Iorek came down slowly to where Will was struggling up, and said, “Answer me truthfully.”

Will was tempted to say, “You wouldn’t have done that if I’d had the knife in my hand.” But he knew that Iorek knew that, and knew that he knew it, and that it would be discourteous and stupid to say it; but he was tempted, all the same.

He held his tongue until he was standing upright, facing Iorek directly.

“I said I don’t know,” he said, trying hard to keep his voice calm, “because I haven’t looked clearly at what it is that I’m going to do. At what it means. It frightens me. And it frightens Lyra, too. Anyway, I agreed as soon as I heard what she said.”

“And what was that?”

“We want to go down to the land of the dead and talk to the ghost of Lyra’s friend Roger, the one who got killed on Svalbard. And if there really is a world of the dead, then my father will be there, too, and if we can talk to ghosts, I want to talk to him.

“But I’m divided, I’m pulled apart, because also I want to go back and look after my mother, because I could , and also the angel Balthamos told me I should go to Lord Asriel and offer the knife to him, and I think maybe he was right as well…”

“He fled,” said the bear.

“He wasn’t a warrior. He did as much as he could, and then he couldn’t do any more. He wasn’t the only one to be afraid; I’m afraid, too. So I have to think it through. Maybe sometimes we don’t do the right thing because the wrong thing looks more dangerous, and we don’t want to look scared, so we go and do the wrong thing just because it’s dangerous. We’re more concerned with not looking scared than with judging right. It’s very hard. That’s why I didn’t answer you.”

“I see,” said the bear.

They stood in silence for what felt like a long time, especially to Will, who had little protection from the bitter cold. But Iorek hadn’t finished yet, and Will was still weak and dizzy from the blow, and didn’t quite trust his feet, so they stayed where they were.

“Well, I have compromised myself in many ways,” said the bear‑king. “It may be that in helping you I have brought final destruction on my kingdom. And it may be that I have not, and that destruction was coming anyway; maybe I have held it off. So I am troubled, having to do un‑bearlike deeds and speculate and doubt like a human.

“And I shall tell you one thing. You know it already, but you don’t want to, which is why I tell you openly, so that you don’t mistake it. If you want to succeed in this task, you must no longer think about your mother. You must put her aside. If your mind is divided, the knife will break.

“Now I’m going to say farewell to Lyra. You must wait in the cave; those two spies will not let you out of their sight, and I do not want them listening when I speak to her.”

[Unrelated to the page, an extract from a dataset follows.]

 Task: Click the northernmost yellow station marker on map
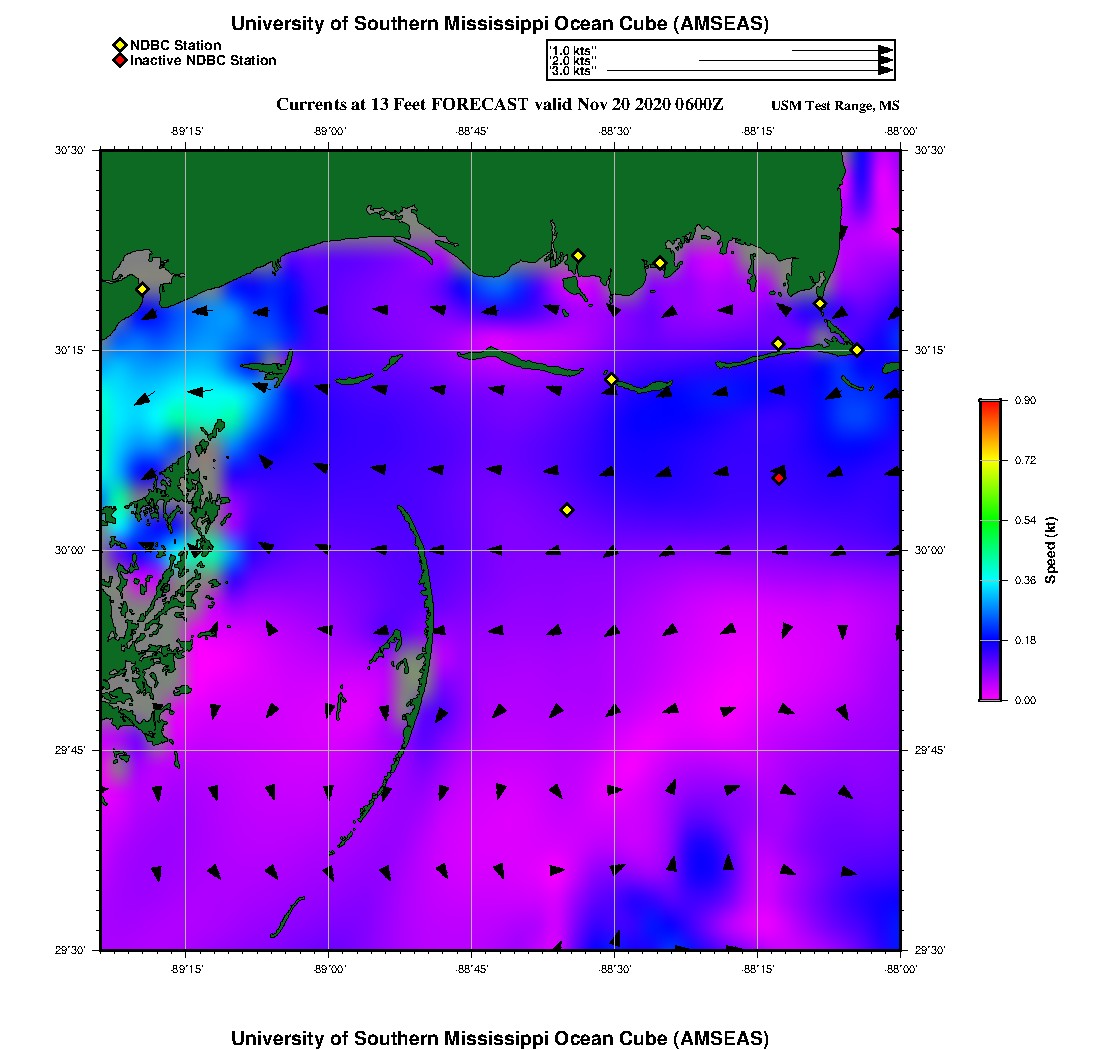click(578, 256)
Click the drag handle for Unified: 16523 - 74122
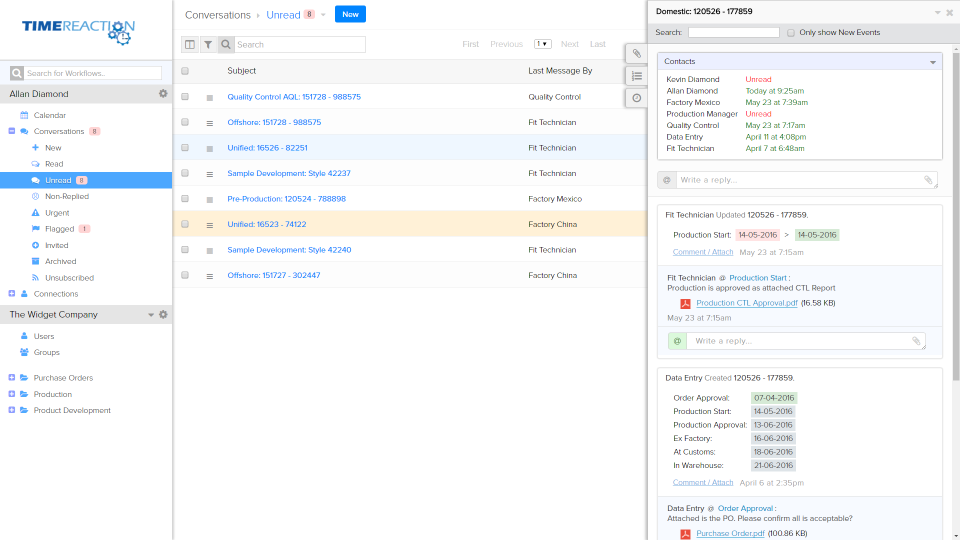 (210, 225)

Will had no words, though his breast and his throat were full. He managed to say, “Thank you, Iorek Byrnison,” but that was all he could say.

He walked with Iorek up the slope toward the cave, where the fire glow still shone warmly in the vast surrounding dark.

There Iorek carried out the last process in the mending of the subtle knife. He laid it among the brighter cinders until the blade was glowing, and Will and Lyra saw a hundred colors swirling in the smoky depths of the metal, and when he judged the moment was right, Iorek told Will to take it and plunge it directly into the snow that had drifted outside.